[Some records]

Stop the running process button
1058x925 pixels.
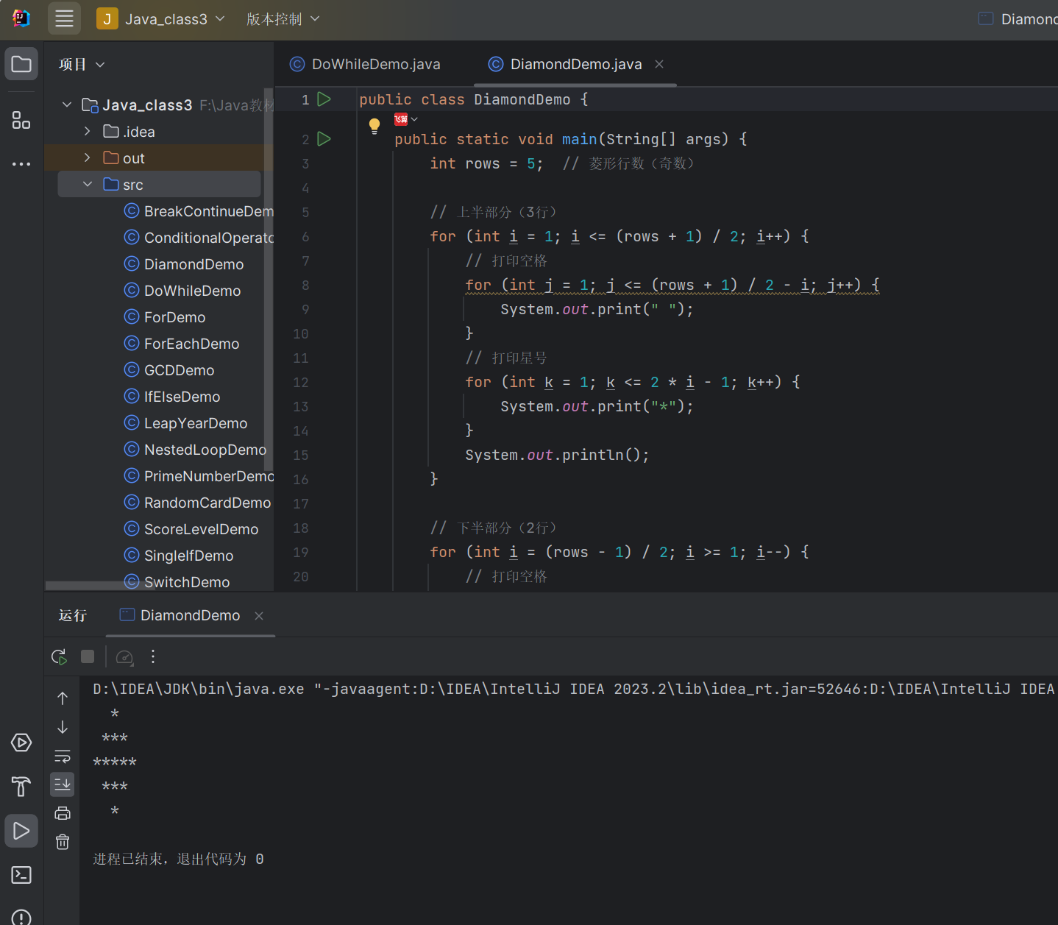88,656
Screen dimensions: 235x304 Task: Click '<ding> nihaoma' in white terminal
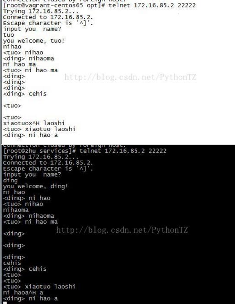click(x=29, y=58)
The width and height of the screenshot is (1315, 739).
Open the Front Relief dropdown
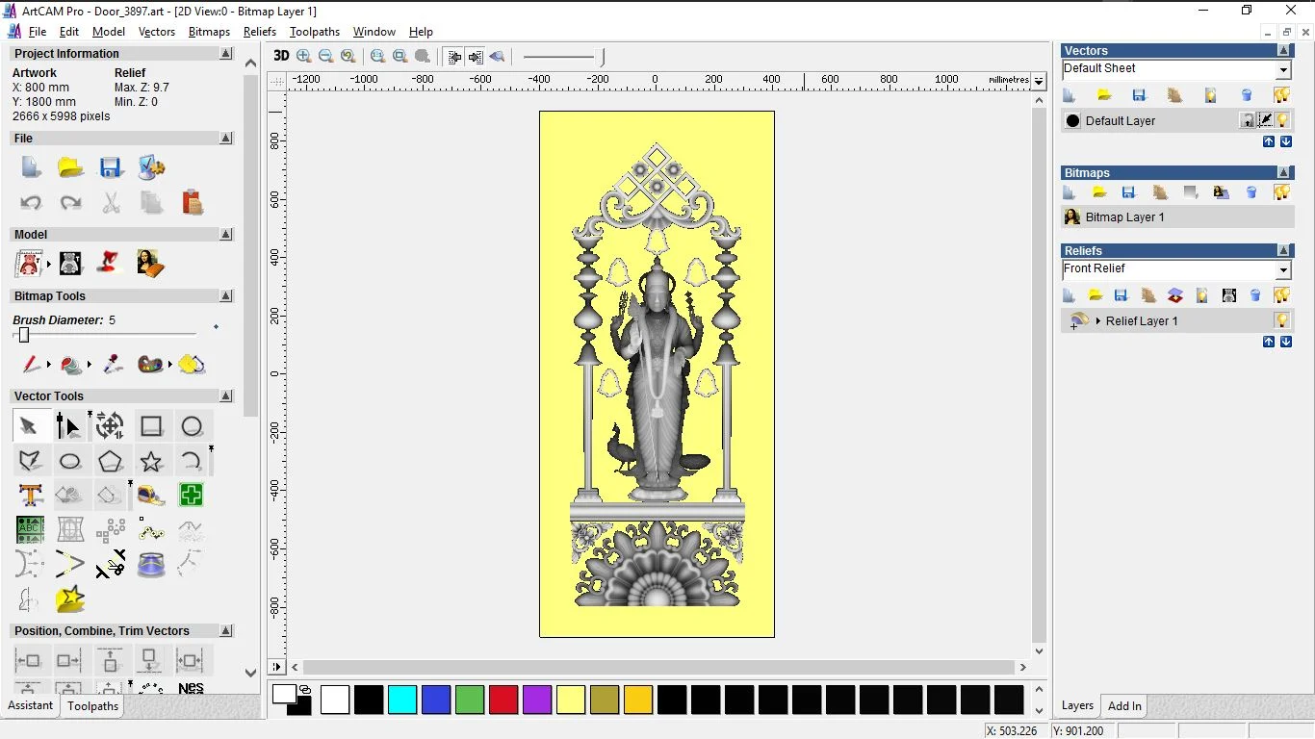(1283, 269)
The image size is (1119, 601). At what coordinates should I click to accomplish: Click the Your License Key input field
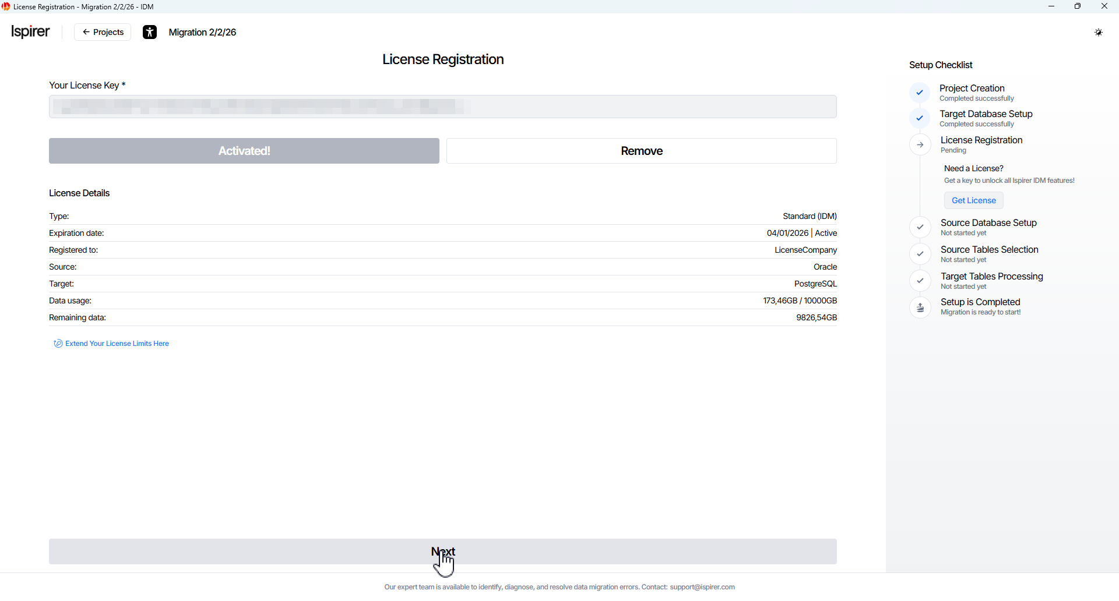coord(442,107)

--

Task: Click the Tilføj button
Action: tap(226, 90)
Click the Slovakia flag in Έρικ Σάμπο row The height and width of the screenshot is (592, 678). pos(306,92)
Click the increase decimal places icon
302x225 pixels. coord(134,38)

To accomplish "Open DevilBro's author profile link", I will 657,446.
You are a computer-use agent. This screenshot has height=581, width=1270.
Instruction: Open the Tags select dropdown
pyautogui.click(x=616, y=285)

...

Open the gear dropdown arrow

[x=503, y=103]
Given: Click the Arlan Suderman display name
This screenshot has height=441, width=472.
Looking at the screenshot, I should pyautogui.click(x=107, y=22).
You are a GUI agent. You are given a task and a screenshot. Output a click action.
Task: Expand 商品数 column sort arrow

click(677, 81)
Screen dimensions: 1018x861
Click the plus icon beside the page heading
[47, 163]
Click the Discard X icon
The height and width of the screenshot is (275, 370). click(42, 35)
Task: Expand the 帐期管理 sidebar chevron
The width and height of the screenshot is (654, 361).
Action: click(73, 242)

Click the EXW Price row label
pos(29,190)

● **TO DO**
Duplicate the entries above verbatim, beginning with the line containing "Stop the running process button" and continuing through the line containing "coord(442,107)", both included. Omit the pictures from your copy.

● **SOLVED EXERCISE**
Stop the running process button
1058x925 pixels.
88,656
Screen dimensions: 235x304 Task: Click '<ding> nihaoma' in white terminal
click(x=29, y=58)
The width and height of the screenshot is (1315, 739).
Open the Front Relief dropdown
(1283, 269)
The image size is (1119, 601). At what coordinates should I click to accomplish: Click the Your License Key input field
coord(442,107)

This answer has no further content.